One should probably read the entirety of chapter 34 but this snippet gives a good idea of how important “shepherding” is a key for understanding the nature of ministry.

Perhaps no text has influenced what we think when we hear about the Good Shepherd more than the 23rd Psalm:

The Lord is my Shepherd; I will not be in need . . . “

You can take it from here.

Thus, when Jesus said, “I am the Good Shepherd,” he chose an image that was loaded with history, meaning, and interpretation—it was an image that tells the Story of God in the Bible.

Our text, John 10:11-18, begins with a contrast between the Good Shepherd and a hired hand. The point is simple: when danger comes, the hired hand will save his own skin, while the shepherd will lay down his life for the sheep when necessary. Of course, this comment presages what will happen when Jesus lays down his life.

In v. 14, Jesus repeats, “I am the good shepherd.” This second declaration marks a shift in the conversation away from the contrast between the Good Shepherd and a hired hand. Now the emphasis is the special relationship the shepherd has with his sheep. Jesus says, “I know them and my own know me” AND in the same way that the Father knows Jesus and Jesus knows the Father. Typical of the Gospel of John, the writer holds before the reader that the same intimate relationship that Jesus has with the Father can be theirs, too, that is, with the Father, with the Son and with each other.

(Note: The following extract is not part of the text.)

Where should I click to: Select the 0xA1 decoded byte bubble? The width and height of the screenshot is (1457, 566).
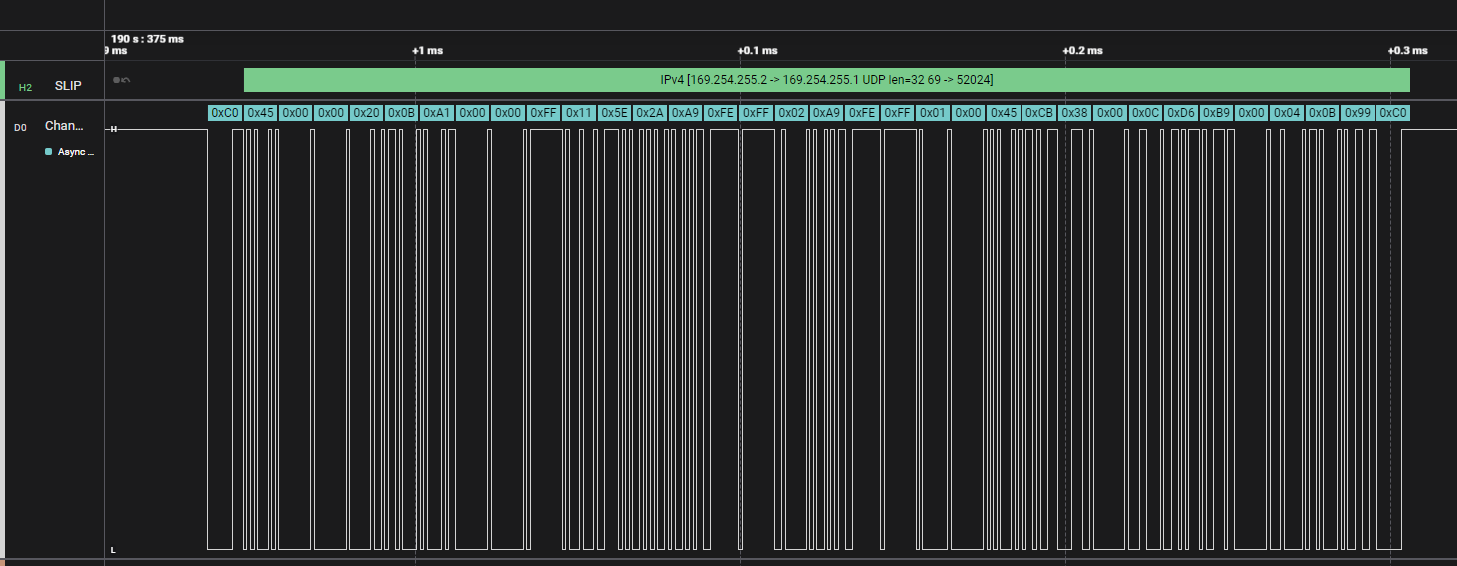tap(437, 113)

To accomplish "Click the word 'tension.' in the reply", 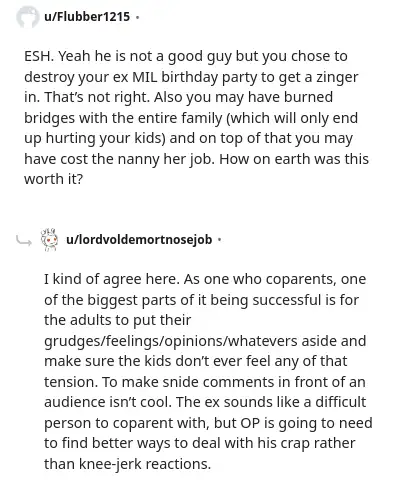I will (x=71, y=382).
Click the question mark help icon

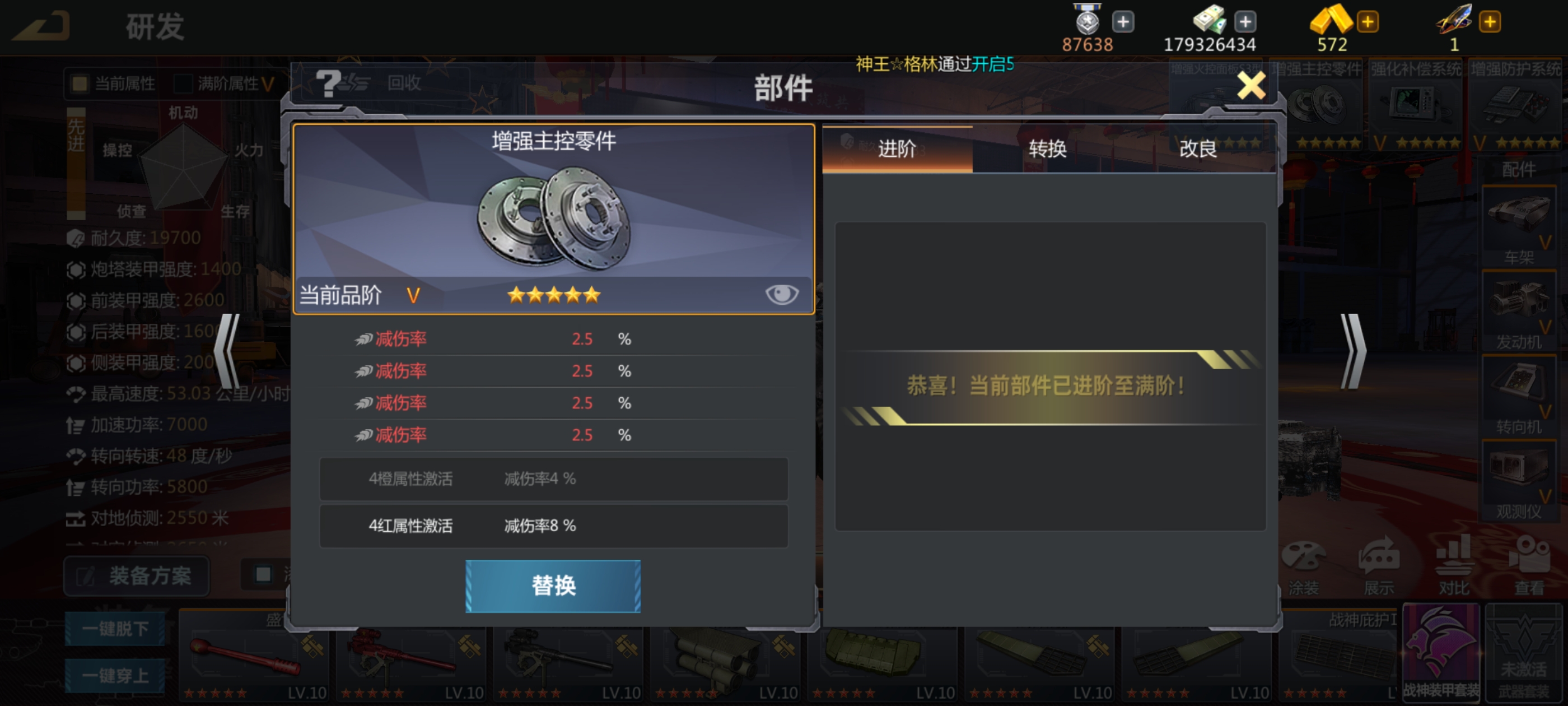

This should not be missed. John is not just saying one can have a good relationship with God, but the same kind and level of relationship that Jesus himself has with the Father. Thus, just as Jesus knows the Father, so we can know Jesus. The level of union with God promised here is amazing and available, and too often, unrealized by many Christians.

Jesus knows his sheep and his sheep know him, so, of course, “I lay down my life for the sheep.” This is what we do when we love someone, is it not?

But who are the other sheep? A couple of possibilities have been suggested. One is that the other sheep are the Gentiles who will be added to the flock. Other options might include a reference back to the OT promises to restore the southern kingdom of Judah to the northern kingdom of Israel (cf. Ezek 34:23; 37:24). Yet another is the church that will grow around his apostles (this fold?). I tend to favor the first option, but the emphasis in the end is that we will belong to one flock and have one shepherd.

The final note of the text returns to the theme of Jesus’ laying down his life. Why would he do that? Simple answer: Because he wanted to. Or as Jesus says, “No one takes it from me, but I lay it down of my own accord. I have power to lay it down, and I have power to take it up again.” The placement of the last sentence, “I have received this command from my Father,” suggest that the command was not that Jesus must die, but rather that Jesus had the power to lay down his life and to take it up again.

In the final analysis, the Good Shepherd, to be “good,” is willing to lay down his life for his sheep. This has great implication for the kind of people we are called to be.

Now while I don’t know much about our stained glass window of the Good Shepherd, I do know this. The Good Shepherd knows me and I seek to know the Good Shepherd.